If you know your sustainable power is 3.4W/kg, then you can expect to get up the Alpe in around 66 minutes.

In calculating these values, I've made a few assumptions (listed on the chart), although the relationship between speed and W/kg on steep climbs is not particularly sensitive to those assumptions.

After power and mass, wind has the biggest impact on speeds when climbing. Hence the two extra lines for head and tailwinds.

At my best form*, I would expect to climb it in around 56 minutes.

How fast have you been up l'Alpe?

* My power to body mass ratio for 1-hour at best is ~ 4.2W/kg (based on my racing power at the UCI World Cup this year), but I have to allow a bit of extra mass for my prosthetic leg.

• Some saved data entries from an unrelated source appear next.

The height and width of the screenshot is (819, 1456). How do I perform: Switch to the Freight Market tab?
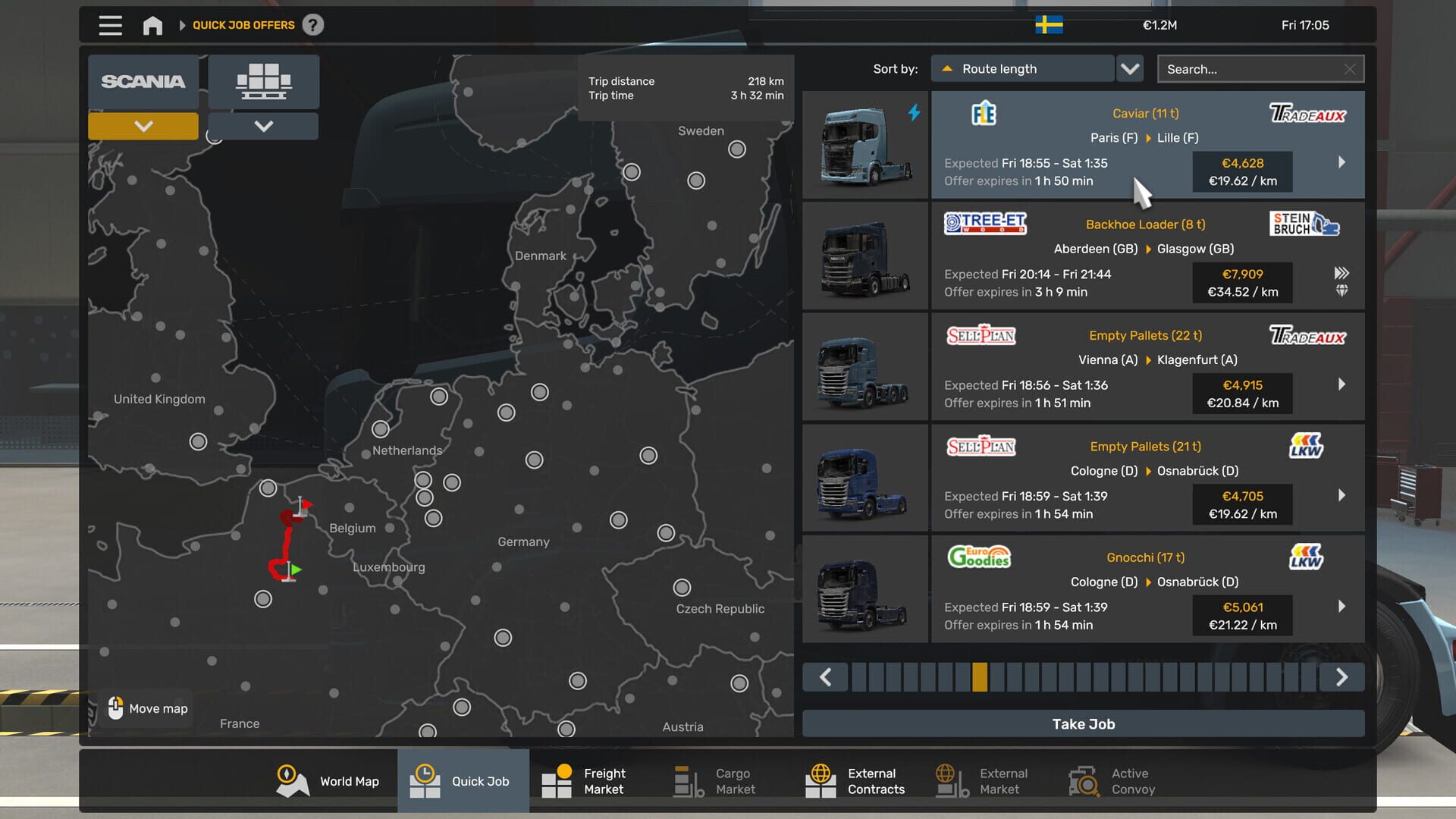pos(557,780)
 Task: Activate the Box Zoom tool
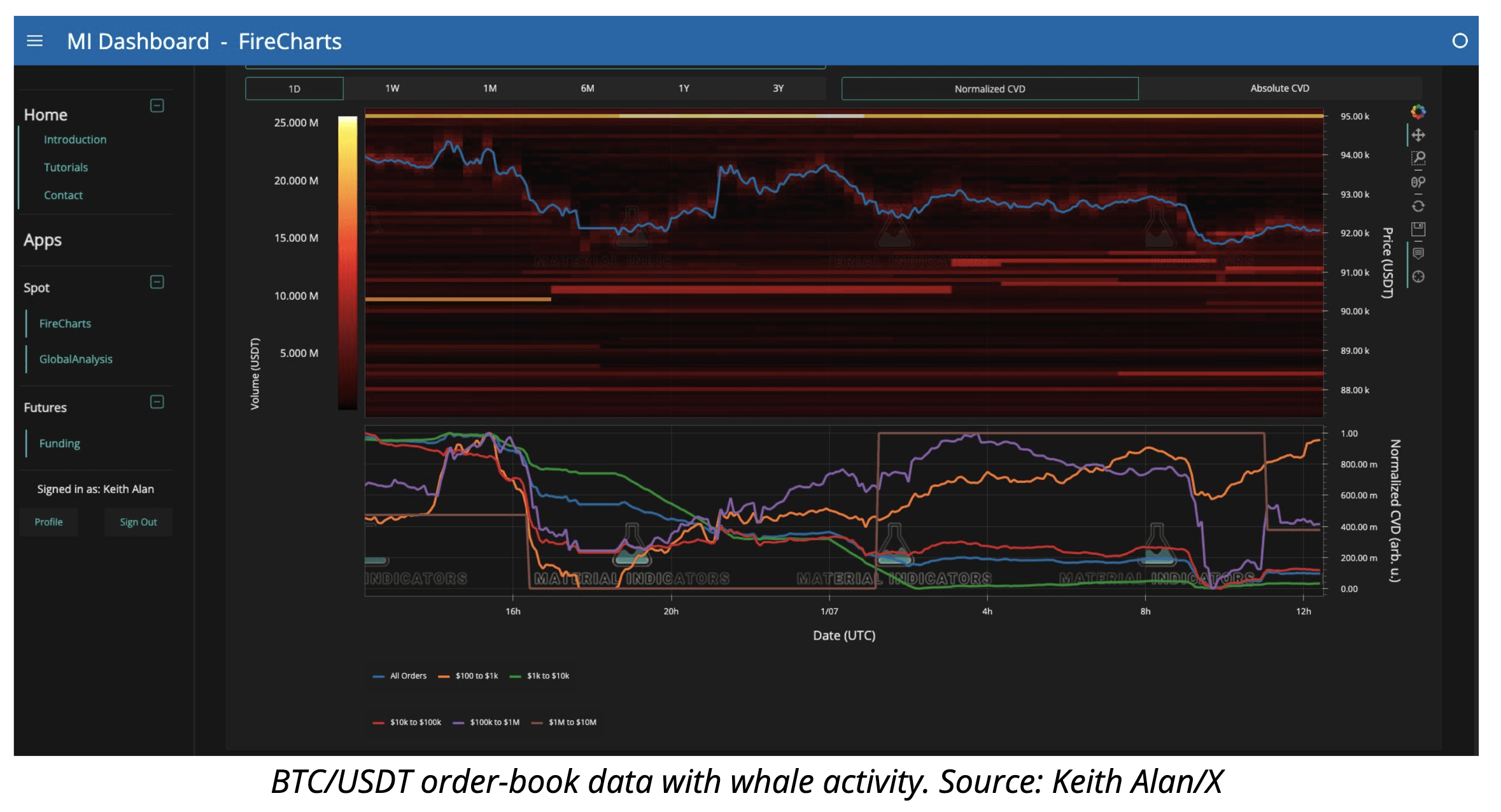point(1418,157)

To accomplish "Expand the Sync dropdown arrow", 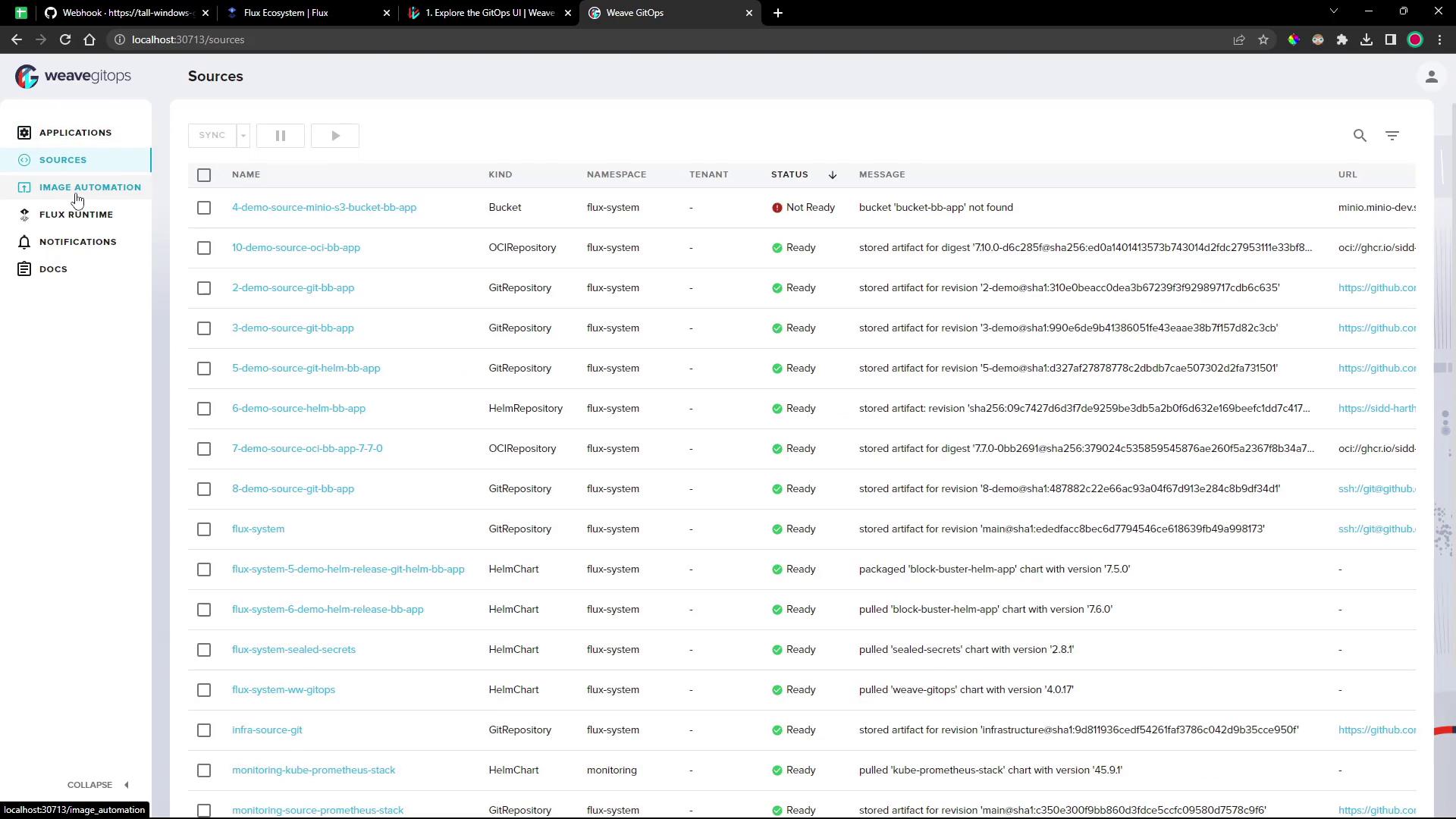I will pos(243,136).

I'll get to do it one day.


TimeMachine said...

Great post Alex - also brings back recent fond memories for anyone who has just done the Etape or the Marmotte.

BTW, there is a mass start weekly race up AdH every Thursday morning 10 am from June to September if any mere mortals want to do some field testing ;-)

Anonymous said...

I did 53.12 two days ago. Do you know what time sprinters like greipel and kittel had during tdf this year? Christian

Alex Simmons said...

I've no idea.

Kevin said...

50:51 on 330 Watts at about 75kg in 2010 for me which matches your chart pretty well.

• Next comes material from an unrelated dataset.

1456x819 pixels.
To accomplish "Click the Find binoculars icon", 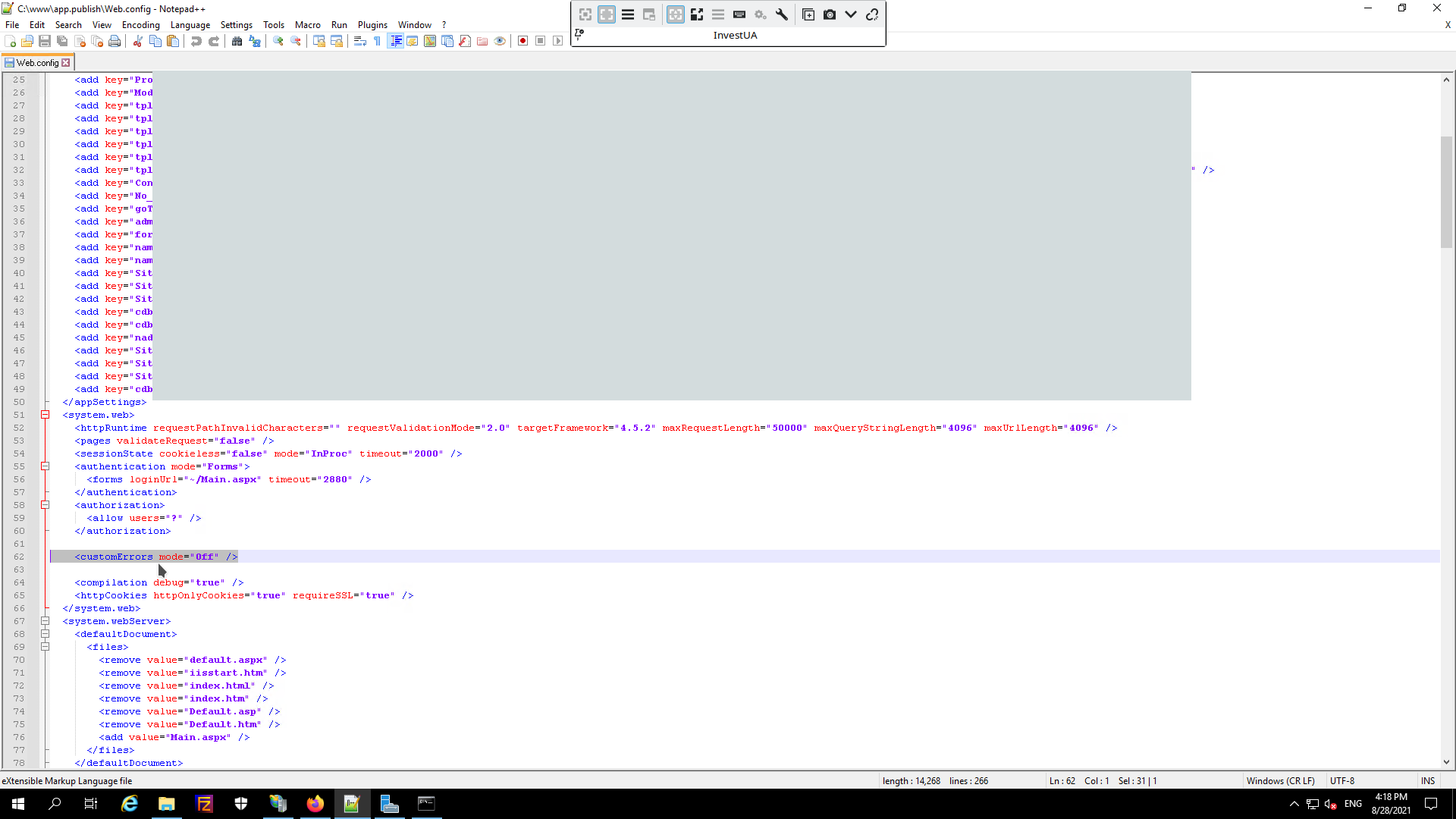I will coord(237,41).
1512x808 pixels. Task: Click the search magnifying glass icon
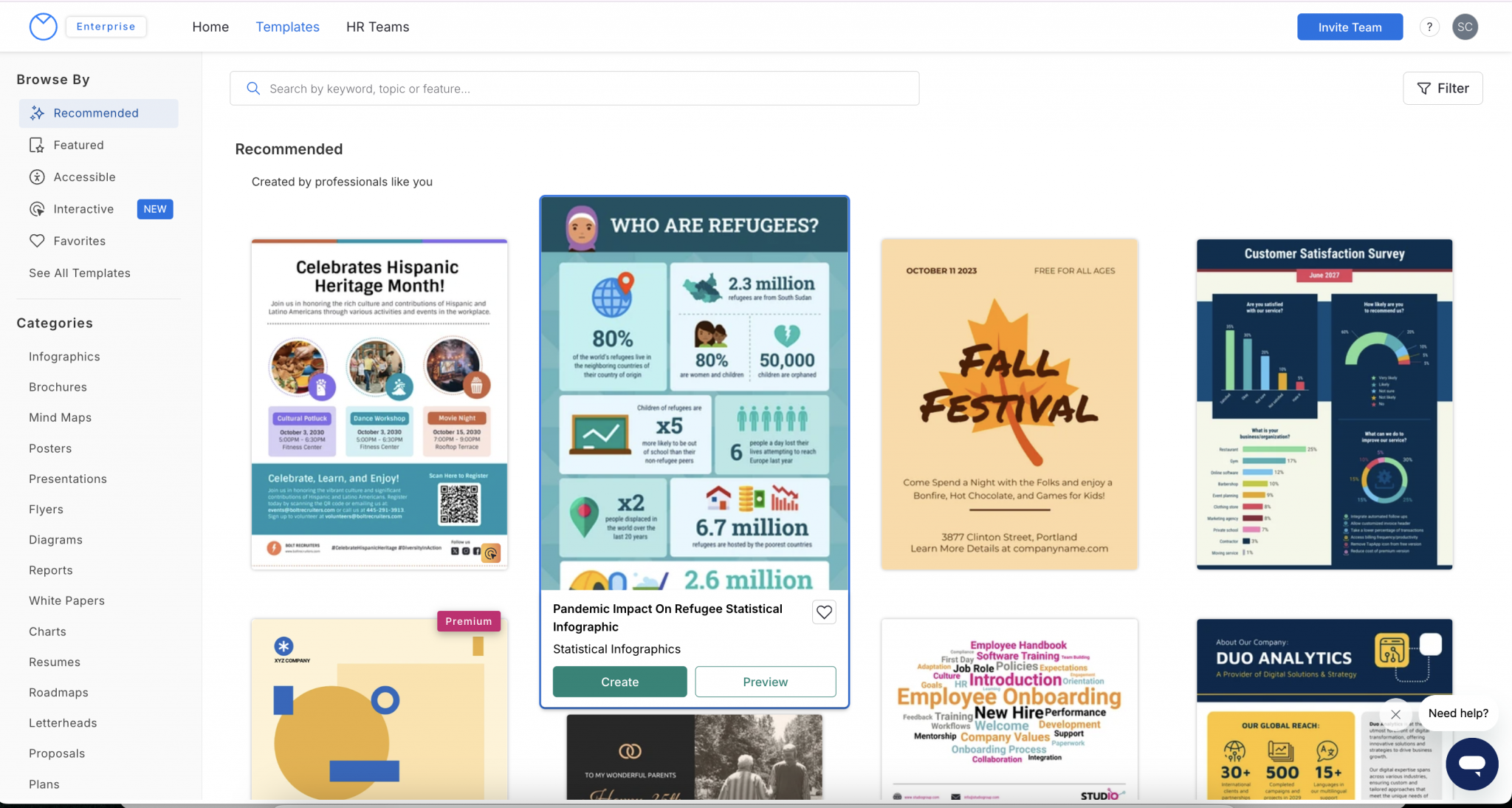pos(253,88)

Regarding one of the comment questions I know that my time would not have made the time cut in the Tour de France ITT that Armstrong won. Zabel was 7 minutes faster I believe. Lots of EPO in that peloton, but still pretty humbling.

Ryan Brook said...

Very interesting Alex. Thanks for posting the chart.

How would you calculate the Power to weight for this chart. Many people use the 20 minute threshold test on a watt bike. Would you need to get you 60 minute power for your calculations?

56 minutes with a prosthetic leg. Wow! Very humbling!

Alex Simmons said...

Given the power-duration curve is pretty flat in the range from 50- to 70-minutes, then a good estimate of your functional threshold power would be reasonable place to start. As to what proportion of 20-min power that is, well that's individual, anywhere from 91%-96% is about right.

I haven't had the chance to climb AdH, only estimate what I could do in peak form. That's unlikely to happen any time soon though!